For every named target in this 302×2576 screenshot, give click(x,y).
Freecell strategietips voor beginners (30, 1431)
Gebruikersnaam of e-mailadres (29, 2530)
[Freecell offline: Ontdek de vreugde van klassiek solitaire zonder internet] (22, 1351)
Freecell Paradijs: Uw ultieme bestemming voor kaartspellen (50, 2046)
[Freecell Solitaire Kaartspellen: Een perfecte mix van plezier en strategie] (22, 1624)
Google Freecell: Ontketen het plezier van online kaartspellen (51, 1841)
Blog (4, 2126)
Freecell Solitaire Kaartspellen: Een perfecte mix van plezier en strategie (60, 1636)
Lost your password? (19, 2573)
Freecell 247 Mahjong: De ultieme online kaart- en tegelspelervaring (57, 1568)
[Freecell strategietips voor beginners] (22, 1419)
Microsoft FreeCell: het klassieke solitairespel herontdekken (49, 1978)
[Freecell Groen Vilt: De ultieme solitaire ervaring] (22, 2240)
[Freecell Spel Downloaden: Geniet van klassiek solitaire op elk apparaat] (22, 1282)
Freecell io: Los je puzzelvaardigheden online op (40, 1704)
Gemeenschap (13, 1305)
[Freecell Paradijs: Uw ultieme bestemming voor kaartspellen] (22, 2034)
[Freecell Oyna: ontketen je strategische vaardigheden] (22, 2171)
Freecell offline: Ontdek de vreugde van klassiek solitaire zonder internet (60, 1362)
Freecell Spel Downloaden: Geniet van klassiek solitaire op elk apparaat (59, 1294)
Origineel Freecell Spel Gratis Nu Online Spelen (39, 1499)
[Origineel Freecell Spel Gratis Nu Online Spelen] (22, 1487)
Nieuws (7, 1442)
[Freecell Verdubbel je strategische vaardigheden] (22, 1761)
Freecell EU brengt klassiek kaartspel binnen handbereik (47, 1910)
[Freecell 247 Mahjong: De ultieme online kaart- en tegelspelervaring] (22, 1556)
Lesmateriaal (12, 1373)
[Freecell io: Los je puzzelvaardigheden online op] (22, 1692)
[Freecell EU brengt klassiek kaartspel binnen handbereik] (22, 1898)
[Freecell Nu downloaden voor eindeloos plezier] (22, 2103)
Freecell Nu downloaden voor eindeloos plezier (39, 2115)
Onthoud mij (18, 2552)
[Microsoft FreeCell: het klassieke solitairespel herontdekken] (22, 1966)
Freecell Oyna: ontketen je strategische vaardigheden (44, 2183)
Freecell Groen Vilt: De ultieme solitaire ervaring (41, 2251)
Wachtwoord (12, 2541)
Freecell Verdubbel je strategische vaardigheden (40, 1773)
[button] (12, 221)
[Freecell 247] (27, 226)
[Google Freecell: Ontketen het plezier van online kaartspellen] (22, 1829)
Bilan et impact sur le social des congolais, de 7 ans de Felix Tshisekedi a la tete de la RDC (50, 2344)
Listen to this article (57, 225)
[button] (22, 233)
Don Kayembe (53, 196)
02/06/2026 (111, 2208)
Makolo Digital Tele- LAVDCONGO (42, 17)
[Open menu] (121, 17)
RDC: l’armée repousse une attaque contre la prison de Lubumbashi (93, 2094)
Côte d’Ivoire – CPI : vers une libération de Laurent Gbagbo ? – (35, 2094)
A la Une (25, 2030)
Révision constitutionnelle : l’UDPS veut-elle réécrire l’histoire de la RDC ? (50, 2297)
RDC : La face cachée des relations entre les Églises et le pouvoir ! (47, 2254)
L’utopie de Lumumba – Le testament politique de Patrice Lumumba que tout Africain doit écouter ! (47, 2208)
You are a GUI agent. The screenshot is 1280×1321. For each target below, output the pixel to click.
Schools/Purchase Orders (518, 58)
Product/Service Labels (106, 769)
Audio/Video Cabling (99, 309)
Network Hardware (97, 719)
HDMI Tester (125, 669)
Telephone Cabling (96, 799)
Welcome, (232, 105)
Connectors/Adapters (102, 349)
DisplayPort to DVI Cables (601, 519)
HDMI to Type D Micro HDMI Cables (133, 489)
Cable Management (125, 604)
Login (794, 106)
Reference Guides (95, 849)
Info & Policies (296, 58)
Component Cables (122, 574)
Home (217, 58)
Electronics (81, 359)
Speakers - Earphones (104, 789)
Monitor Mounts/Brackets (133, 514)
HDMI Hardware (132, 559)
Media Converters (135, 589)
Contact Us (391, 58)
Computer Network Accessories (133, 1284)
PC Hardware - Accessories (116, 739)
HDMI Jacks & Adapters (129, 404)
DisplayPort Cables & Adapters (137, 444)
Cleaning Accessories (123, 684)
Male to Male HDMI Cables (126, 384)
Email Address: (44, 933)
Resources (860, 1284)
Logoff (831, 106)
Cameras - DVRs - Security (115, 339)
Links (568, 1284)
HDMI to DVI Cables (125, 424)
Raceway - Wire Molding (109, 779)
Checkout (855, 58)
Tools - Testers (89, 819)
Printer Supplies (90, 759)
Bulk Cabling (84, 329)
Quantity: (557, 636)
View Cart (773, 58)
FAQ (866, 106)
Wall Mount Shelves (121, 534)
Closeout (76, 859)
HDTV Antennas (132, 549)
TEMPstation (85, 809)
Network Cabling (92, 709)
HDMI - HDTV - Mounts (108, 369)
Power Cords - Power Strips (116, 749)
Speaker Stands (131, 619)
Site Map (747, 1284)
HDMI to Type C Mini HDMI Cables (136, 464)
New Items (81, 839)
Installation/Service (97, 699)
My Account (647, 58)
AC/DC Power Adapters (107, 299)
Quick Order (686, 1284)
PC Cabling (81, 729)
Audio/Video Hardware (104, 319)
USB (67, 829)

+++

■ WORK TASK
Exact copies of all entries are what's needed here.

■ OUTPUT OF THE TASK
For every named target in this 302×2576 screenshot, give click(x,y).
Freecell strategietips voor beginners (30, 1431)
Gebruikersnaam of e-mailadres (29, 2530)
[Freecell offline: Ontdek de vreugde van klassiek solitaire zonder internet] (22, 1351)
Freecell Paradijs: Uw ultieme bestemming voor kaartspellen (50, 2046)
[Freecell Solitaire Kaartspellen: Een perfecte mix van plezier en strategie] (22, 1624)
Google Freecell: Ontketen het plezier van online kaartspellen (51, 1841)
Blog (4, 2126)
Freecell Solitaire Kaartspellen: Een perfecte mix van plezier en strategie (60, 1636)
Lost your password? (19, 2573)
Freecell 247 Mahjong: De ultieme online kaart- en tegelspelervaring (57, 1568)
[Freecell strategietips voor beginners] (22, 1419)
Microsoft FreeCell: het klassieke solitairespel herontdekken (49, 1978)
[Freecell Groen Vilt: De ultieme solitaire ervaring] (22, 2240)
[Freecell Spel Downloaden: Geniet van klassiek solitaire op elk apparaat] (22, 1282)
Freecell io: Los je puzzelvaardigheden online op (40, 1704)
Gemeenschap (13, 1305)
[Freecell Paradijs: Uw ultieme bestemming voor kaartspellen] (22, 2034)
[Freecell Oyna: ontketen je strategische vaardigheden] (22, 2171)
Freecell offline: Ontdek de vreugde van klassiek solitaire zonder internet (60, 1362)
Freecell Spel Downloaden: Geniet van klassiek solitaire op elk apparaat (59, 1294)
Origineel Freecell Spel Gratis Nu Online Spelen (39, 1499)
[Origineel Freecell Spel Gratis Nu Online Spelen] (22, 1487)
Nieuws (7, 1442)
[Freecell Verdubbel je strategische vaardigheden] (22, 1761)
Freecell EU brengt klassiek kaartspel binnen handbereik (47, 1910)
[Freecell 247 Mahjong: De ultieme online kaart- en tegelspelervaring] (22, 1556)
Lesmateriaal (12, 1373)
[Freecell io: Los je puzzelvaardigheden online op] (22, 1692)
[Freecell EU brengt klassiek kaartspel binnen handbereik] (22, 1898)
[Freecell Nu downloaden voor eindeloos plezier] (22, 2103)
Freecell Nu downloaden voor eindeloos plezier (39, 2115)
Onthoud mij (18, 2552)
[Microsoft FreeCell: het klassieke solitairespel herontdekken] (22, 1966)
Freecell Oyna: ontketen je strategische vaardigheden (44, 2183)
Freecell Groen Vilt: De ultieme solitaire ervaring (41, 2251)
Wachtwoord (12, 2541)
Freecell Verdubbel je strategische vaardigheden (40, 1773)
[button] (12, 221)
[Freecell 247] (27, 226)
[Google Freecell: Ontketen het plezier van online kaartspellen] (22, 1829)
Bilan et impact sur le social des congolais, de 7 ans de Felix Tshisekedi a la tete de la RDC (50, 2344)
Listen to this article (57, 225)
[button] (22, 233)
Don Kayembe (53, 196)
02/06/2026 (111, 2208)
Makolo Digital Tele- LAVDCONGO (42, 17)
[Open menu] (121, 17)
RDC: l’armée repousse une attaque contre la prison de Lubumbashi (93, 2094)
Côte d’Ivoire – CPI : vers une libération de Laurent Gbagbo ? – (35, 2094)
A la Une (25, 2030)
Révision constitutionnelle : l’UDPS veut-elle réécrire l’histoire de la RDC ? (50, 2297)
RDC : La face cachée des relations entre les Églises et le pouvoir ! (47, 2254)
L’utopie de Lumumba – Le testament politique de Patrice Lumumba que tout Africain doit écouter ! (47, 2208)
You are a GUI agent. The screenshot is 1280×1321. For each target below, output the pixel to click.
Schools/Purchase Orders (518, 58)
Product/Service Labels (106, 769)
Audio/Video Cabling (99, 309)
Network Hardware (97, 719)
HDMI Tester (125, 669)
Telephone Cabling (96, 799)
Welcome, (232, 105)
Connectors/Adapters (102, 349)
DisplayPort to DVI Cables (601, 519)
HDMI to Type D Micro HDMI Cables (133, 489)
Cable Management (125, 604)
Login (794, 106)
Reference Guides (95, 849)
Info & Policies (296, 58)
Component Cables (122, 574)
Home (217, 58)
Electronics (81, 359)
Speakers - Earphones (104, 789)
Monitor Mounts/Brackets (133, 514)
HDMI Hardware (132, 559)
Media Converters (135, 589)
Contact Us (391, 58)
Computer Network Accessories (133, 1284)
PC Hardware - Accessories (116, 739)
HDMI Jacks & Adapters (129, 404)
DisplayPort Cables & Adapters (137, 444)
Cleaning Accessories (123, 684)
Male to Male HDMI Cables (126, 384)
Email Address: (44, 933)
Resources (860, 1284)
Logoff (831, 106)
Cameras - DVRs - Security (115, 339)
Links (568, 1284)
HDMI to DVI Cables (125, 424)
Raceway - Wire Molding (109, 779)
Checkout (855, 58)
Tools - Testers (89, 819)
Printer Supplies (90, 759)
Bulk Cabling (84, 329)
Quantity: (557, 636)
View Cart (773, 58)
FAQ (866, 106)
Wall Mount Shelves (121, 534)
Closeout (76, 859)
HDTV Antennas (132, 549)
TEMPstation (85, 809)
Network Cabling (92, 709)
HDMI - HDTV - Mounts (108, 369)
Power Cords - Power Strips (116, 749)
Speaker Stands (131, 619)
Site Map (747, 1284)
HDMI to Type C Mini HDMI Cables (136, 464)
New Items (81, 839)
Installation/Service (97, 699)
My Account (647, 58)
AC/DC Power Adapters (107, 299)
Quick Order (686, 1284)
PC Cabling (81, 729)
Audio/Video Hardware (104, 319)
USB (67, 829)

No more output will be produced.